Bankrupt regional sports network Diamond Sports got a few extra innings to work out a streaming deal with Amazon after a bankruptcy judge delayed the embattled company’s showdown with Major League Baseball.
The nation’s largest RSN, which operates under the Bally’s name, owns the broadcast rights to half the NBA teams, a third of NHL clubs, and 11 MLB squads, including the World Series champion Texas Rangers — and the streaming rights to five of them.
It had sought to sell the streaming rights for all of the baseball teams to Amazon for roughly $150 million but MLB rejected that proposal, as The Post reported exclusively this week.
Now, Diamond Sports’ creditors have hatched a plan to partner with Amazon for the streaming rights to the five teams it does own, sources told The Post.
MLB, meanwhile, has offered Diamond a deal that reduces the media rights fees it pays for three of the 11 teams in exchange for the league gaining the digital rights for all Diamond teams in 2025, sources said.
Diamond may still accept MLB’s offer, but wants more time to negotiate with Amazon, two sources closely following the situation said.
A Houston bankruptcy judge granted that wish, pushing back a hearing that was scheduled for Wednesday until Jan. 19.
Diamond’s senior lenders are owed $650 million and are generally supportive of the MLB plan, sources said. They want Diamond to wind down its operations after the 2024 MLB season and sell its profitable media contracts to rival networks, the insiders said.
However, the junior lenders — who are owed $8 billion — want to scrape together enough money to pay off the senior lenders and keep Diamond afloat, sources said.
The junior creditors, led by Prudential, are in settlement talks with Diamond parent Sinclair Broadcasting over a $1.5 billion lawsuit that alleged Sinclair saddled the RSN with debt, according to one of the sources.

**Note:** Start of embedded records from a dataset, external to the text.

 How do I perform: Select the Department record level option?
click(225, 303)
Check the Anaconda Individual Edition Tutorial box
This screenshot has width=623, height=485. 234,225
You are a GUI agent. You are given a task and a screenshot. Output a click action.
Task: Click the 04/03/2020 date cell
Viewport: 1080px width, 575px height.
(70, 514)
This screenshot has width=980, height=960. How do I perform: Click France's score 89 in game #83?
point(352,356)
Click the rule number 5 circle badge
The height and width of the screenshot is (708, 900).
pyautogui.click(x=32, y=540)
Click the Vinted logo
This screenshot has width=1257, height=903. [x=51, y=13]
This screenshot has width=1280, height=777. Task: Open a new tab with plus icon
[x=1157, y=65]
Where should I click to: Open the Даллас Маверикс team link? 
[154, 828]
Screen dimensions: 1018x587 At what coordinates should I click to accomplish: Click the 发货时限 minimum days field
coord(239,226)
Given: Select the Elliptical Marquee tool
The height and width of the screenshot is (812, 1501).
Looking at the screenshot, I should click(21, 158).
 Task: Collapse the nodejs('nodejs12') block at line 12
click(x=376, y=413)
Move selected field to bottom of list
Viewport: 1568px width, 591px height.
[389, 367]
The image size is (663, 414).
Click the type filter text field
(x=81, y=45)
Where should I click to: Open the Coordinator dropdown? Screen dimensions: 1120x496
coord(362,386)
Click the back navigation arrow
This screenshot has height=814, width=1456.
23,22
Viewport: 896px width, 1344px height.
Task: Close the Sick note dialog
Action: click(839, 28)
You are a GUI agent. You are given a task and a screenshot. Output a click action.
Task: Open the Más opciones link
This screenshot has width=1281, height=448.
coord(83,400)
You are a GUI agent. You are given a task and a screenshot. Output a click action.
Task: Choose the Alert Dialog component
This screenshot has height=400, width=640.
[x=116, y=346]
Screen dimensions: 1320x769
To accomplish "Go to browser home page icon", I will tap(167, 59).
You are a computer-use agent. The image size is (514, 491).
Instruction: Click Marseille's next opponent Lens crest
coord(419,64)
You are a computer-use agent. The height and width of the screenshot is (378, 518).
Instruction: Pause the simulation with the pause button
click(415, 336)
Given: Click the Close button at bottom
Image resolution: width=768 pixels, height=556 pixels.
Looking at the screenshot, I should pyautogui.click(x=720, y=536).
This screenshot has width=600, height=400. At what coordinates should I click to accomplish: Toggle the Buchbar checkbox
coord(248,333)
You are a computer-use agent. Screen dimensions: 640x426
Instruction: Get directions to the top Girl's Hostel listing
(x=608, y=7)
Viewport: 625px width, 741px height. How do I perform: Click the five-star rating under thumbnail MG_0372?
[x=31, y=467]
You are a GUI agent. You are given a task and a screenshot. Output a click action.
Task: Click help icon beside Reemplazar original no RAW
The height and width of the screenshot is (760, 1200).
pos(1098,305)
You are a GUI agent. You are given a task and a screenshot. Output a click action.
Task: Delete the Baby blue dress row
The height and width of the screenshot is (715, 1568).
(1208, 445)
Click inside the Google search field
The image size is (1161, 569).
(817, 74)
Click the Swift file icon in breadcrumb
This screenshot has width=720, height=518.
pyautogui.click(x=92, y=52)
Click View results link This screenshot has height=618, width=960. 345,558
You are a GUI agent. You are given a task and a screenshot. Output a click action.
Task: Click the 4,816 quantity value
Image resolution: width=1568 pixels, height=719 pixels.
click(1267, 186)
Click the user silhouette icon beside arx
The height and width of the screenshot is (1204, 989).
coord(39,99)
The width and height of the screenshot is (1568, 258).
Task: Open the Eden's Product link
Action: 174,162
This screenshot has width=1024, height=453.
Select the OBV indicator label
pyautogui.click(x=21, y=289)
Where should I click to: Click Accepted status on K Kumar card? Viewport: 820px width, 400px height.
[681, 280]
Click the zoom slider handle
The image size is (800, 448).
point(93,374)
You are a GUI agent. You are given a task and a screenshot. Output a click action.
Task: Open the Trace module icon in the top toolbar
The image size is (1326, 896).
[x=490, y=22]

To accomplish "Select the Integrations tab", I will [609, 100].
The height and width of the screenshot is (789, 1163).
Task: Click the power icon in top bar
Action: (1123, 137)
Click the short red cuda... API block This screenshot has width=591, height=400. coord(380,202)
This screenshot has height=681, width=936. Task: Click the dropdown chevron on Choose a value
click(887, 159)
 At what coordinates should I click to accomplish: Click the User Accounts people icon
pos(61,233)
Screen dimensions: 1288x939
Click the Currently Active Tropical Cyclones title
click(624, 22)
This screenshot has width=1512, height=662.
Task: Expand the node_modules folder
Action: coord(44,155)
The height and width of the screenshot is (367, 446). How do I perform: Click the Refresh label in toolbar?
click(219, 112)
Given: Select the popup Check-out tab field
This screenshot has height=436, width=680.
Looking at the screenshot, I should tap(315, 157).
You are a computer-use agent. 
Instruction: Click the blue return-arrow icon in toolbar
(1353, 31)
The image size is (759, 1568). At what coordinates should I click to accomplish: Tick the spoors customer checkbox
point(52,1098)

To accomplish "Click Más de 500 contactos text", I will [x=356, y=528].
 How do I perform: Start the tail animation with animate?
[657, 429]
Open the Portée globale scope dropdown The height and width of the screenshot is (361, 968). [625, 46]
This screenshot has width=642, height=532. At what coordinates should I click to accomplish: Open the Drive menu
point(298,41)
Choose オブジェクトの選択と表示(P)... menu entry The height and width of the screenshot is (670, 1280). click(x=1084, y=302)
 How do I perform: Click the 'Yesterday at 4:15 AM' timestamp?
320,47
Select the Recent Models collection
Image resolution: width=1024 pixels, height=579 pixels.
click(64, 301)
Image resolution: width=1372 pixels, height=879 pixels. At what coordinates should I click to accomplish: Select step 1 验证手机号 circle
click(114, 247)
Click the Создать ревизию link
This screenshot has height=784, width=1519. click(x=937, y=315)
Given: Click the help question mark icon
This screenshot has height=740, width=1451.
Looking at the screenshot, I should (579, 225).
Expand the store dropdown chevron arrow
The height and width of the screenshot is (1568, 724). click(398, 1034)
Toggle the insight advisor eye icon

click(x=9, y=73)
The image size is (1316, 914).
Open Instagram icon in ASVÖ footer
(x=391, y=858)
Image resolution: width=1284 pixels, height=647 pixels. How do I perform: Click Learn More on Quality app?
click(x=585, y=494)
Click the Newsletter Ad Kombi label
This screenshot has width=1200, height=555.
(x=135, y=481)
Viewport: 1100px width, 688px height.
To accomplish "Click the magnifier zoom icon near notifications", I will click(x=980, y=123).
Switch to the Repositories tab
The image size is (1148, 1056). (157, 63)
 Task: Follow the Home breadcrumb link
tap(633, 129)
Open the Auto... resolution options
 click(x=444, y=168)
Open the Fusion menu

If they are able to reach a financial deal with Sinclair, the junior creditors would use those proceeds along with money from a possibly restructured Amazon deal, and Diamond’s cash and receivables to pay off the senior creditors in full, the sources said.
The junior creditors would then take over Diamond and attempt to turn around the business — which is beset by continued cord-cutting and plunging TV ad revenue.
One option would be to dump the unprofitable contracts to broadcast Rangers, Cleveland Guardians, and Minnesota Twins games.
Diamond declined to comment.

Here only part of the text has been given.